No need to make a federal case of it
Apparently one of the top anthems of my misspent youth is now an open invitation to be arrested:
British anti-terrorism detectives escorted a man from a plane after a taxi driver had earlier become suspicious when he started singing along to a track by punk band The Clash, police said Wednesday.Detectives halted the London-bound flight at Durham Tees Valley Airport in northern England and Harraj Mann, 24, was taken off.
The taxi driver had become worried on the way to the airport because Mann had been singing along to The Clash's 1979 anthem "London Calling," which features the lyrics "Now war is declared -- and battle come down" while other lines warn of a "meltdown expected."
Mann told British newspapers the taxi had been fitted with a music system which allowed him to plug in his MP3 player and he had been playing The Clash, Procol Harum, Led Zeppelin and the Beatles to the driver.
"He didn't like Led Zeppelin or The Clash but I don't think there was any need to tell the police," Mann told the Daily Mirror.

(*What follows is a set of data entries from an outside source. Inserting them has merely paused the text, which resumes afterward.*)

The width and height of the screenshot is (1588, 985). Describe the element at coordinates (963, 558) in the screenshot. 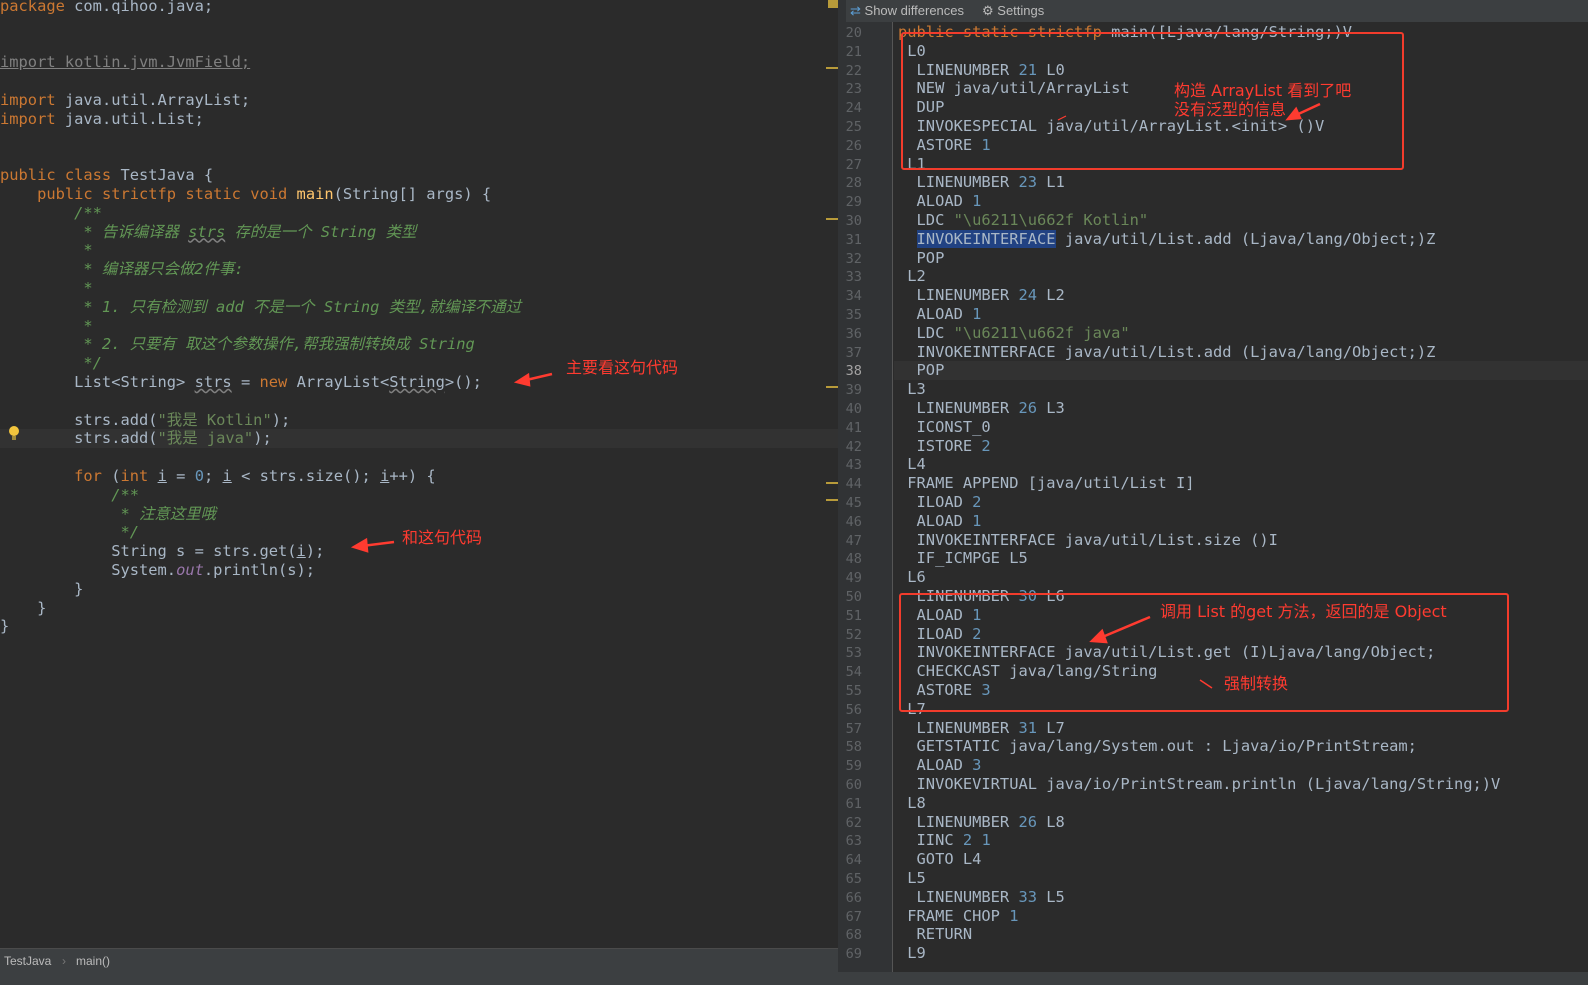

I see `bytecode-line: IF_ICMPGE L5` at that location. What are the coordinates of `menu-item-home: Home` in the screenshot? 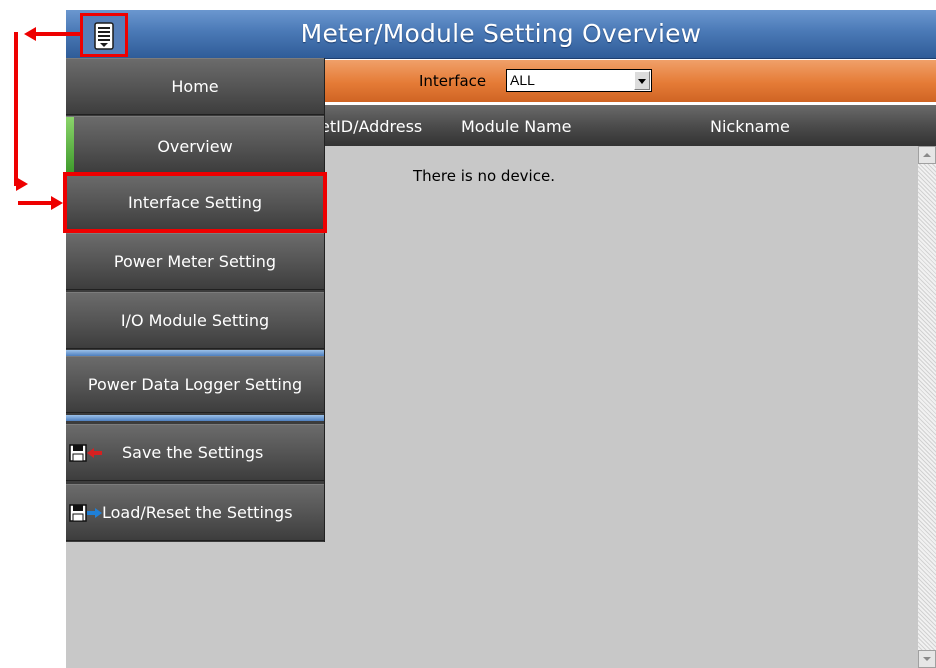 It's located at (195, 86).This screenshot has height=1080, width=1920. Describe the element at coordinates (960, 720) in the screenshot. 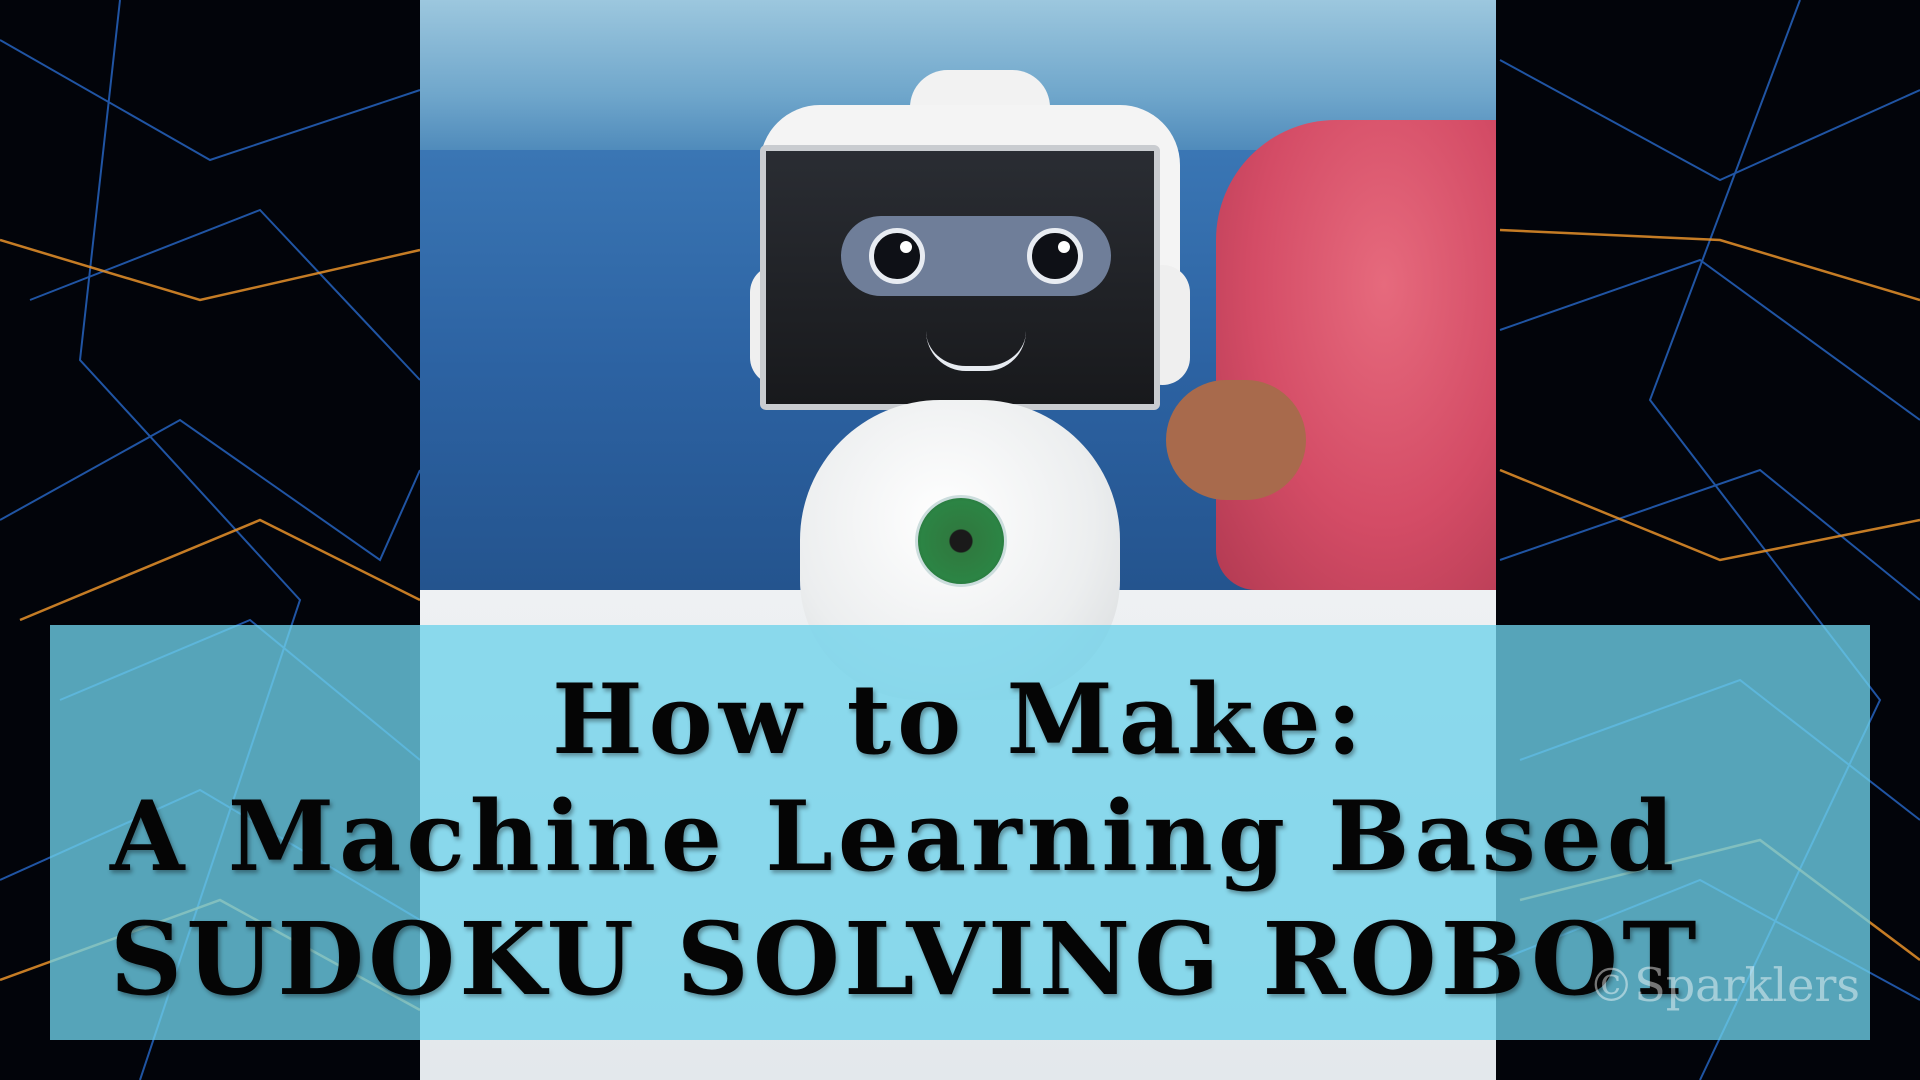

I see `title-line-1: How to Make:` at that location.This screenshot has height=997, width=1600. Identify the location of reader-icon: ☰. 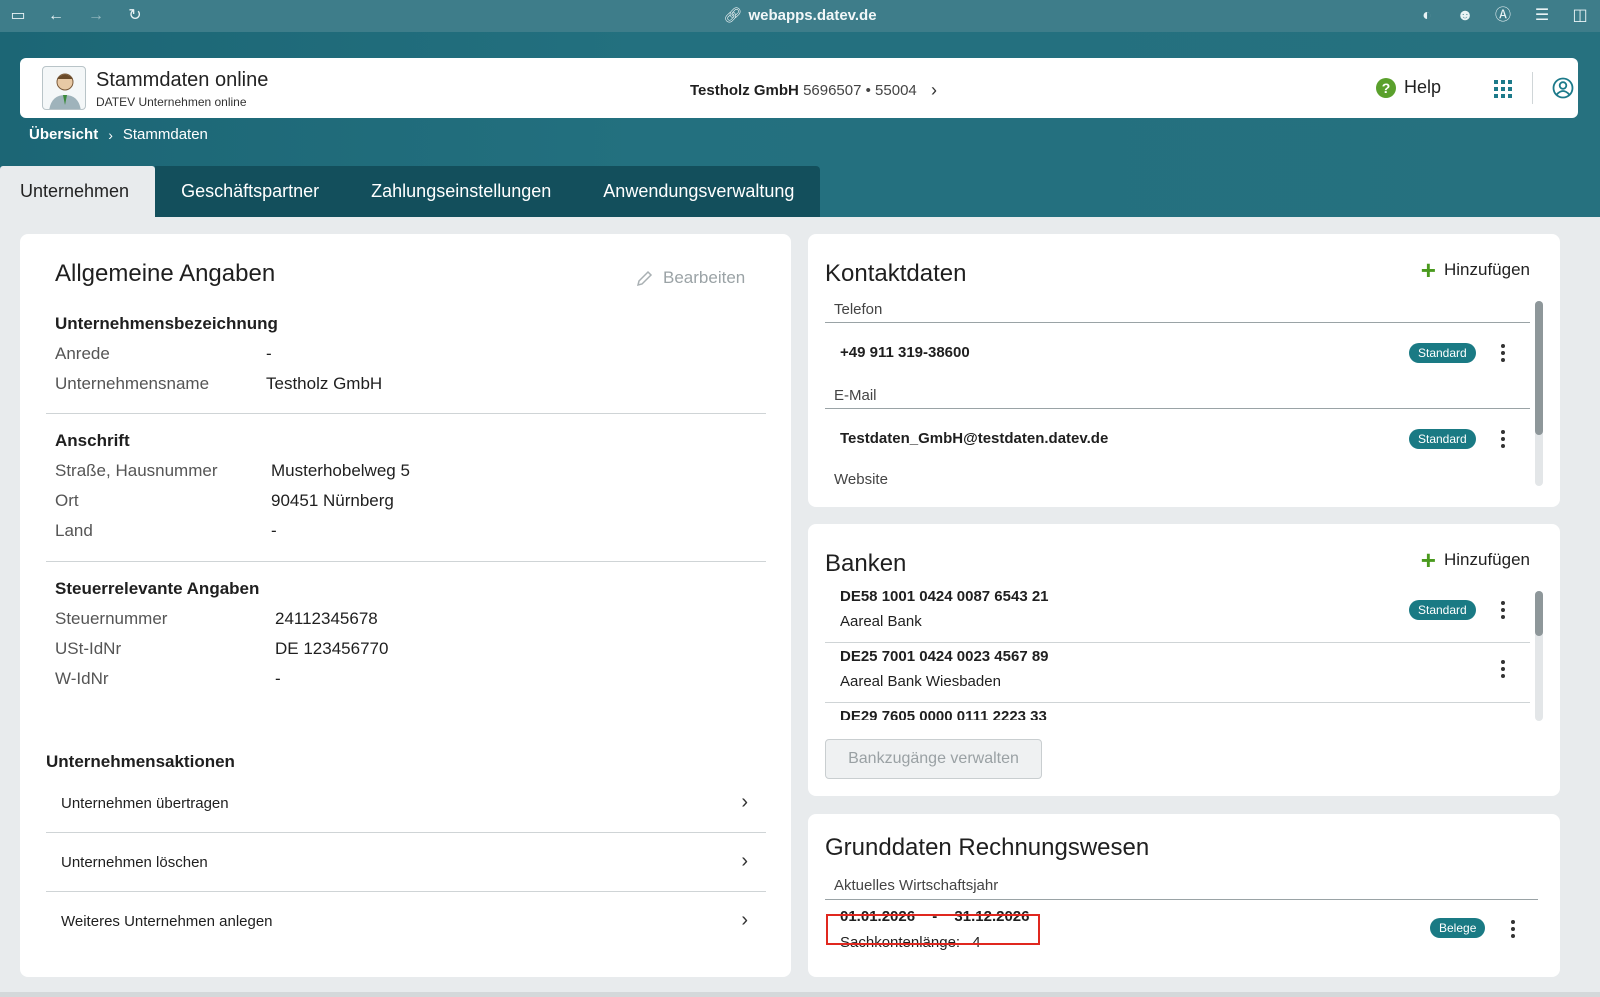
(1542, 16).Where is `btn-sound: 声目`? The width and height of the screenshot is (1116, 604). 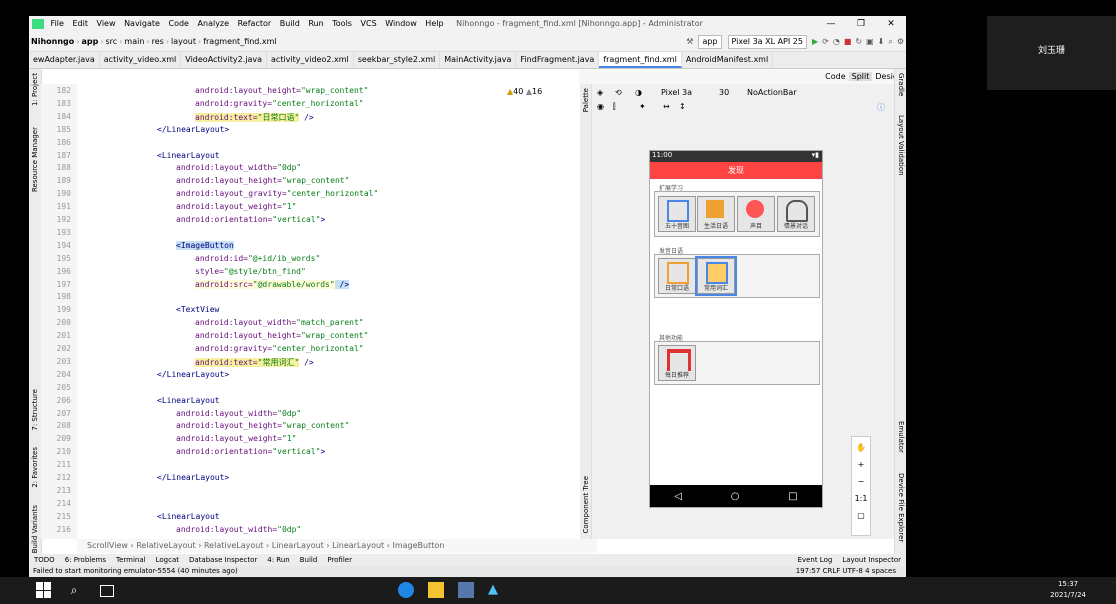 btn-sound: 声目 is located at coordinates (756, 214). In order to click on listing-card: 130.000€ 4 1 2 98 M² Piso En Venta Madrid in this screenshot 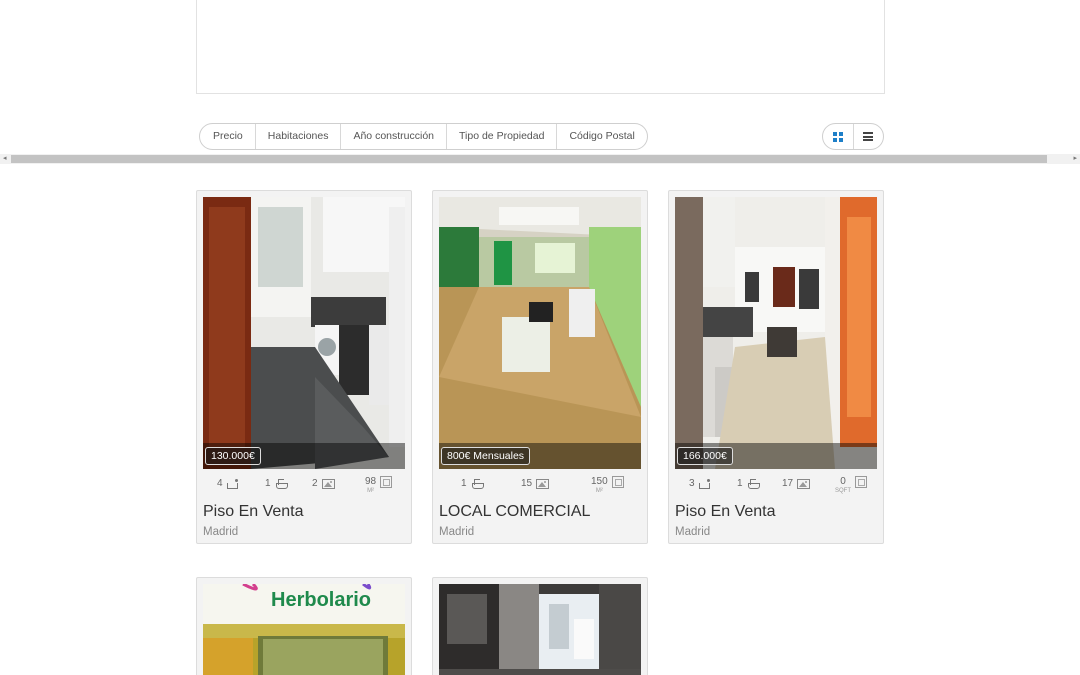, I will do `click(304, 367)`.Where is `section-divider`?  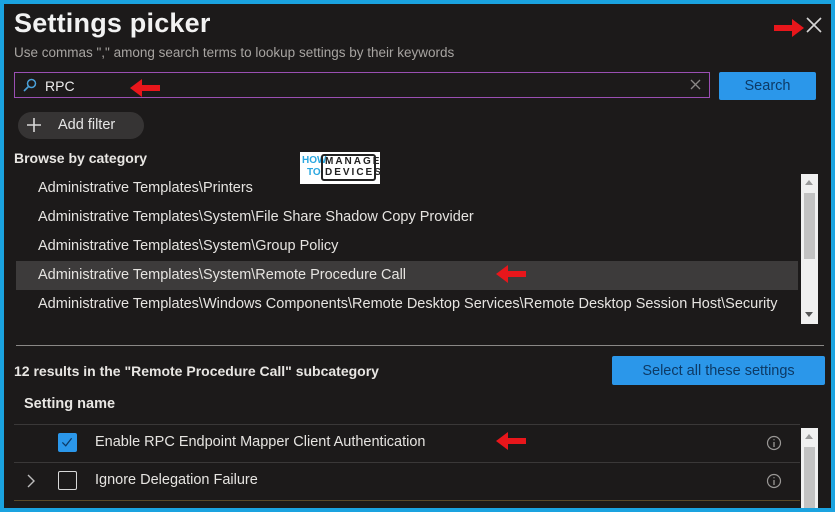
section-divider is located at coordinates (420, 346).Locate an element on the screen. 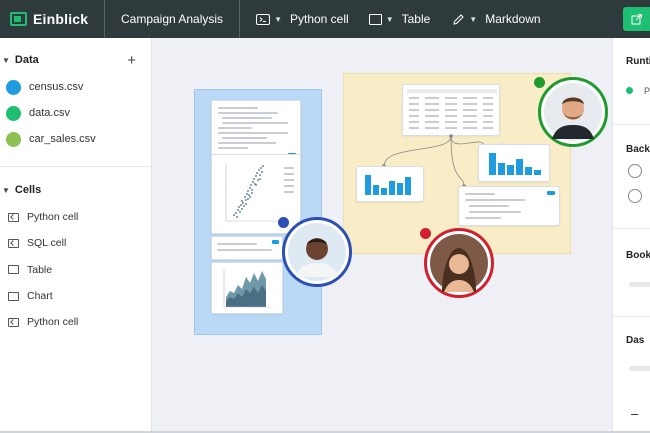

For the very young and very old, The Clash were, for a time during which the Rolling Stones weren't using the title, The World's Greatest Rock 'n' Roll Band. The 1979 double album "London Calling" is widely considered the greatest punk album of all time and one of the four or five greatest rock 'n' roll albums of all time. This is not, in other words, obscure stuff.
That said, if I were driving a cab and a fare insisted on playing Procol Harum at me, I'd dump him on the side of the road.
But I don't think I'd have to get Homeland Security involved.